Just about everything is going wrong for the Yankees right now. Their offense, with Aaron Judge and Giancarlo Stanton (and, for a time, Trent Grisham) on the injured list, has gone ice cold. Their vaunted rotation, which is without Max Fried, has stumbled. The bullpen has been shaky all season and has let some games get away recently.
There's also the defense, something that has plagued the Yankees for years. Their shoddy defense was on full display in Game 5 of the 2024 World Series, but anyone who watched the Yankees in the months leading up to that game (and in the years since) knows it was not just one bad night. Fundamentally, the Yankees are about as unreliable as it gets.
Even excluding the automatic runner in extra innings, the Yankees have allowed 28 -- 28! -- unearned runs during the 4-12 stretch. Going into Tuesday, there were seven teams that hadn't allowed 28 unearned runs all season. The Yankees had a 3.67 ERA during the 4-12 stretch, but they allowed 5.50 actual runs per nine innings. That's an awful lot of unearned runs.
"That's been part of the issue," manager Aaron Boone said about the team's poor defense Monday (via the New York Daily News). "We gotta play better defense, and we're capable of that. I feel like with a couple guys back now in the mix that are good defenders, hopefully that settles that a little bit, because I do feel like the first 60, 70, 80 games, that was a strength for us and should continue to be."
Judge called his teammates out for a "lack of focus" last week and he's definitely not wrong. It's one thing to boot a ground ball or pull the first baseman off the bag with a throw. Those are physical errors and part of the game. But the mental errors are unforgivable. Throwing to the wrong base. Missing the cutoff man. Not backing up. Attention to detail escapes the Yankees.
Poor defense hurts in so many ways. It's extra baserunners and runs for the opponents. It's more pitches for your pitchers, which in turn means the bullpen is used more often. With no Judge and Stanton on offense, and the rotation hitting a rough patch, the Yankees have little margin for error right now. Too often, careless mistakes have cost them games, and have for years.
Jacob Latz's All-Star emergence
When the All-Star Game rosters were announced Saturday, one player perhaps stood out as more anonymous than the rest: Rangers closer Jacob Latz. The left-hander certainly deserves to be an All-Star. Going into Tuesday, Latz had a shiny 1.71 ERA and was also top 10 among all pitchers with a 2.63 FIP and 2.47 expected ERA. He passes the eye test and the analytical test.

▶ [DATA]
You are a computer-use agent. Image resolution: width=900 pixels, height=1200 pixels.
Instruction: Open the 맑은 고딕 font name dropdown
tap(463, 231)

▶ [JOBS]
1/ Copy out the passage of the baseball article from "Just about everything" to "get away recently.".
2/ Answer these questions using the baseball article, labeling each answer (a), (b), or (c):
(a) How many unearned runs did the Yankees allow during their 4-12 stretch?
(b) What did Judge call his teammates out for last week?
(c) What ERA did Jacob Latz have going into Tuesday?
3/ Write the next part of the baseball article, picking up after its final sentence.

▶ [EXPECTED RESULTS]
1/
Just about everything is going wrong for the Yankees right now. Their offense, with Aaron Judge and Giancarlo Stanton (and, for a time, Trent Grisham) on the injured list, has gone ice cold. Their vaunted rotation, which is without Max Fried, has stumbled. The bullpen has been shaky all season and has let some games get away recently.

2/
(a) 28
(b) A "lack of focus"
(c) 1.71

3/
More than 200 pitchers have thrown at least 40 innings this season and Latz is 20th in strikeout rate (28.3% of batters faced) and 35th in walk rate (5.7%). Simple strikeout rate minus walk rate has shown to be as predictive as more in-depth stats like FIP, et al, and Latz's 22.4 K-BB% is a top 15 mark in baseball. It puts him alongside Chris Sale (22.4%) and Chase Burns (21.8%), among others.
The Rangers did not enter the season counting on Latz to close games. He made eight starts and 25 relief appearances last season and was effective in both roles. Texas stretched him out as a starter in spring training and he even started the second game of the regular season when Jacob deGrom was scratched with a neck issue. It wasn't until mid-April that Latz got high leverage innings.
By late April, Latz was closing games and often getting more than three outs. Latz has five two-inning saves (no one else has more than two) and nine four-out saves (no one else has more than six). You'd think that heavy workload would take a toll, but it hasn't yet. If anything, Latz is getting stronger as we get deeper into the season. His fastball has jumped almost 3 mph in-season.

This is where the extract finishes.